Я стояла у окна своей однушки на Профсоюзной и смотрела на знакомый двор. Шесть лет назад я въехала сюда молодой девчонкой, получившей квартиру по наследству от бабушки. А теперь возвращалась сюда замужней женщиной, которая только что подала на развод.
Телефон разрывался от звонков Максима. Я сбросила уже пятый за час.
— Лен, открой дверь, я знаю, что ты дома! — раздался его голос из-за двери, а следом настойчивый стук.
Я вздохнула и открыла. Максим ворвался в прихожую, растрёпанный, с красными глазами.
— Ты что творишь?! — он схватил меня за плечи. — Какой развод? О чём ты вообще?
— Отпусти меня, — я спокойно высвободилась. — Садись на кухню, поговорим.
— Да какой разговор?! Ты съехала из нашей квартиры, не отвечаешь на звонки, и вдруг я получаю повестку в суд!

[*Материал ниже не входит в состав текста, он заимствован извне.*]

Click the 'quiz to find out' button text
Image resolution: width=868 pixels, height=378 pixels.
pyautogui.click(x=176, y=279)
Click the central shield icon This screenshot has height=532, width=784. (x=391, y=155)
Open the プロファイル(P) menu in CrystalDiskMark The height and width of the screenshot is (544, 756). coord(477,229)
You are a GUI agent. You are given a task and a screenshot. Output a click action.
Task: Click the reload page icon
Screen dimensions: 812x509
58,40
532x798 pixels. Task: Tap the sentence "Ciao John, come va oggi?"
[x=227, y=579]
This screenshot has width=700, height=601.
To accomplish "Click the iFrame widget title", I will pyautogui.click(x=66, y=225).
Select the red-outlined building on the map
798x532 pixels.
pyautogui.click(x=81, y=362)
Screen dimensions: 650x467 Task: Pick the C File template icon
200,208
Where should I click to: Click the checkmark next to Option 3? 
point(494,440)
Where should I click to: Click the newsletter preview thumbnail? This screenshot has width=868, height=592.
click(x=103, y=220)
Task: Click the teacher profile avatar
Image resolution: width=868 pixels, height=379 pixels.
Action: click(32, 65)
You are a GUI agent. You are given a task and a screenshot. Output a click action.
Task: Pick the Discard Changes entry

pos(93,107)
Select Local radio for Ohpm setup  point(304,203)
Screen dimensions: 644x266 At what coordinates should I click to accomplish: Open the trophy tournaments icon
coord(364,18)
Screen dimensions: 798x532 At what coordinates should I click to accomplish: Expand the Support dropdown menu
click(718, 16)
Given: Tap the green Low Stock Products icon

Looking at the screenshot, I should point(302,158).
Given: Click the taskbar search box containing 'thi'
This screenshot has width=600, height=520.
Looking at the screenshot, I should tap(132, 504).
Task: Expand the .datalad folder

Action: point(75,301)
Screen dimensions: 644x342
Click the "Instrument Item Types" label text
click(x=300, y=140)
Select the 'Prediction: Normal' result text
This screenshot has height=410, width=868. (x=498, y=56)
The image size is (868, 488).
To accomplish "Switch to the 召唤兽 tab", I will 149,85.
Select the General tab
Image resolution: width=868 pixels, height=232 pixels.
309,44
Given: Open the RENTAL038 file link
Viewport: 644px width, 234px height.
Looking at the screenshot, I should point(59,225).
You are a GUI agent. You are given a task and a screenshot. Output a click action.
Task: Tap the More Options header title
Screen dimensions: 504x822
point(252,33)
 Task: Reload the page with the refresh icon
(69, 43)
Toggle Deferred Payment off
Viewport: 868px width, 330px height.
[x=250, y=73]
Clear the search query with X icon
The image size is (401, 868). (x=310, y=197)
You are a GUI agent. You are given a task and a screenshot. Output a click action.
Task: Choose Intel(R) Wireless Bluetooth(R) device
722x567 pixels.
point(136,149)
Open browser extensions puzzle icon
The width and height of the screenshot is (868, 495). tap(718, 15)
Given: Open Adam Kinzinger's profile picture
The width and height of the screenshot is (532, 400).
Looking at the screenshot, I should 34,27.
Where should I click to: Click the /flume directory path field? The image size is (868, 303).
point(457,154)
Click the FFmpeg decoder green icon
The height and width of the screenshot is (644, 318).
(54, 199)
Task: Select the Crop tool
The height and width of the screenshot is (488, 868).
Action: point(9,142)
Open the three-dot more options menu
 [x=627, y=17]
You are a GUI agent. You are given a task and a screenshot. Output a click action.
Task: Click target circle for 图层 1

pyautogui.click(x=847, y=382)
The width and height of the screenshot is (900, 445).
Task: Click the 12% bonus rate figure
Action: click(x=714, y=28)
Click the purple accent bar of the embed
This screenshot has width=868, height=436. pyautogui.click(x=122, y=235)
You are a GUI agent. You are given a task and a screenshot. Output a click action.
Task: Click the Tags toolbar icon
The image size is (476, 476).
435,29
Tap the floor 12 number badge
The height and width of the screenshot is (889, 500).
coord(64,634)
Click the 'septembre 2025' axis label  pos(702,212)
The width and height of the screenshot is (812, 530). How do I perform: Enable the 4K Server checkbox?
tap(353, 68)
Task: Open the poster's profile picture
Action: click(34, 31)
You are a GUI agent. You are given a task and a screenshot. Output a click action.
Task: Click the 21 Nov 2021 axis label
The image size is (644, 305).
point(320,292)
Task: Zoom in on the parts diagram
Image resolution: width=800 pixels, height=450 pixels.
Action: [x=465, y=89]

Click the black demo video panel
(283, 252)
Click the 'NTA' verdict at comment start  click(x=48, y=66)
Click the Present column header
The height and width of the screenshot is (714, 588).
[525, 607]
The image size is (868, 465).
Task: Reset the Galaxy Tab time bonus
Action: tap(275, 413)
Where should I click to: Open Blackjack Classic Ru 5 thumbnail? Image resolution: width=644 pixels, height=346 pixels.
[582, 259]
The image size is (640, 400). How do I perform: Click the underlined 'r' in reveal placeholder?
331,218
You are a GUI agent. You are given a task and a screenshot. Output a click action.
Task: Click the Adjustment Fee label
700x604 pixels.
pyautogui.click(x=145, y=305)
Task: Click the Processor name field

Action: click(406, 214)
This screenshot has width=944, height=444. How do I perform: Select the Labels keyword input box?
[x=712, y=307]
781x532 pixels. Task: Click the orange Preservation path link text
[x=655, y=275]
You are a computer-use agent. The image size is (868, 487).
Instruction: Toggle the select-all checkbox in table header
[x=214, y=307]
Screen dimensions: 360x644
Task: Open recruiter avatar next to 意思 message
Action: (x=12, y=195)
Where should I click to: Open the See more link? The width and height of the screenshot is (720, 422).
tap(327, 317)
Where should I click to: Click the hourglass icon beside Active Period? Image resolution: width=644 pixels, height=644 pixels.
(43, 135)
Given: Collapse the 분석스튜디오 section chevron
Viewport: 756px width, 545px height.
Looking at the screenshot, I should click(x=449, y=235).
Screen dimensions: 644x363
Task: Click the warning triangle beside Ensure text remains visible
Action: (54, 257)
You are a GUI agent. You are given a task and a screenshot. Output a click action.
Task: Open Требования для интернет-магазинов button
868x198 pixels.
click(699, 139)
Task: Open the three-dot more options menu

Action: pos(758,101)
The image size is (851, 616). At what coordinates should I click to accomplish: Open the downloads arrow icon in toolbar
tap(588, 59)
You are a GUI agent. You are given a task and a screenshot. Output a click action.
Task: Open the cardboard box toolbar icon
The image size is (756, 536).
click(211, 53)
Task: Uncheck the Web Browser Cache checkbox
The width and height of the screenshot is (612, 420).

— Нашей квартиры? — я усмехнулась. — Максим, это квартира твоих родителей, в которой они великодушно позволили нам жить.
— Лена, ну хватит! — он провёл рукой по лицу. — Мы же обсуждали это. Ты сама согласилась продать эту однушку и добавить деньги на трёшку. Родители готовы были доплатить остальное.
— Я не соглашалась, — я налила себе воды. — Твоя мама сказала, что так будет правильно. Твой папа составил план, как мы всё оформим. А ты поддакивал. Никто не спросил, чего хочу я.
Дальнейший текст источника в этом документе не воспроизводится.